▶ Records supplied:
********
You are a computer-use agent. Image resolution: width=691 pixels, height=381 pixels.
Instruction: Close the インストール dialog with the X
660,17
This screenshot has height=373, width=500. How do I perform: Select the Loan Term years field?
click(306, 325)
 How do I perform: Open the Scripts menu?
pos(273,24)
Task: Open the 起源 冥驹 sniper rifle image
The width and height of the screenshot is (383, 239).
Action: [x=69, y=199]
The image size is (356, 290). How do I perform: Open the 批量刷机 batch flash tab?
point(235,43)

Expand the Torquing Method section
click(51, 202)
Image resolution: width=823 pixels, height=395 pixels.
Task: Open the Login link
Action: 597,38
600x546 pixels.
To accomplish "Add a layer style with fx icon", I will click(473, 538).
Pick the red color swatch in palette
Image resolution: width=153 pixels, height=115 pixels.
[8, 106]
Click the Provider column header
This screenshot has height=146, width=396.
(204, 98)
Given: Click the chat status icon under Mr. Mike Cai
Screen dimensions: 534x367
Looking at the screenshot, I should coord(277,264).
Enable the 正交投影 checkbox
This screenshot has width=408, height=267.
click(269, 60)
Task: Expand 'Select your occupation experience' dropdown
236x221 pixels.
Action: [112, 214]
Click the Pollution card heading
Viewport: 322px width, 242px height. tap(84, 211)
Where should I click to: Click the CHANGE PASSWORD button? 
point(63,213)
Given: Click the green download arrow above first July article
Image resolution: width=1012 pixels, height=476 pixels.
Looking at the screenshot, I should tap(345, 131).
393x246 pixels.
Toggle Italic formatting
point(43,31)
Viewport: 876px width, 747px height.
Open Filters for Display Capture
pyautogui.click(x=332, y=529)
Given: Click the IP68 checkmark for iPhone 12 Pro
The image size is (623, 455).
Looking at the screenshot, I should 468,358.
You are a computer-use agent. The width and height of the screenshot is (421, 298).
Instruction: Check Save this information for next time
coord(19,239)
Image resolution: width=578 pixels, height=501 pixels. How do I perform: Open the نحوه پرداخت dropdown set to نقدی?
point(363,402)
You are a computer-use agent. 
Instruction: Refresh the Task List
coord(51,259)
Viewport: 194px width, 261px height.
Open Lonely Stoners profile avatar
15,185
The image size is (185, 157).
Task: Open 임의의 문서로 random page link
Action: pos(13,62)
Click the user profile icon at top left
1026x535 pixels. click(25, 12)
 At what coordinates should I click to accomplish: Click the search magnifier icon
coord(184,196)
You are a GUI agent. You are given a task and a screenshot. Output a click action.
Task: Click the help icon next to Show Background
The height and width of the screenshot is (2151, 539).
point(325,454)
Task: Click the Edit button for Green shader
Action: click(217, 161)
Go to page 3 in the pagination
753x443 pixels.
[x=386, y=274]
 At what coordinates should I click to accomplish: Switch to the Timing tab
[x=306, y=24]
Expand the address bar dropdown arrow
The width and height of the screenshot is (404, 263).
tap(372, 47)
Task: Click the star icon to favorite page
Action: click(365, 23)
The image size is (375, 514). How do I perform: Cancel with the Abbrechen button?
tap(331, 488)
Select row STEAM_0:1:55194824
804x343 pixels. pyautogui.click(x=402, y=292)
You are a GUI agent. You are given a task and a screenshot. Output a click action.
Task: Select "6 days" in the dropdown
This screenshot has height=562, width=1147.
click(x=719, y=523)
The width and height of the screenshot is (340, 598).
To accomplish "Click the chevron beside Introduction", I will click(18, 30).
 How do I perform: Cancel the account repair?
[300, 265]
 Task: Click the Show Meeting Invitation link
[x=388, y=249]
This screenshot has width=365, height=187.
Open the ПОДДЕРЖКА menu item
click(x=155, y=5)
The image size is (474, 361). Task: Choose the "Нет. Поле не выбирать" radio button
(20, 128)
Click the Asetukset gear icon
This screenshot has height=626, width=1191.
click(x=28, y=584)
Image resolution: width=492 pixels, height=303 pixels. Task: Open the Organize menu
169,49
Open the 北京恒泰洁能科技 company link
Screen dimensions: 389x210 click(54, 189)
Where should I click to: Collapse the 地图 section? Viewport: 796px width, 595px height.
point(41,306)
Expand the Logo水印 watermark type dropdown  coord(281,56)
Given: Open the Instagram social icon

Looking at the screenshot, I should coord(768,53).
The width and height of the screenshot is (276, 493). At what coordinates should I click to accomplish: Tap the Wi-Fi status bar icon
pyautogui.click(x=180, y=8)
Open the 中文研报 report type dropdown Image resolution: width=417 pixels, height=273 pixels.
********
▶ Problem description: Extract all lines from the material above that include the word "computer".

▶ Your solution:
You are a computer-use agent. Image resolution: width=691 pixels, height=381 pixels.
You are a computer-use agent. The width and height of the screenshot is (421, 298).
You are a computer-use agent. 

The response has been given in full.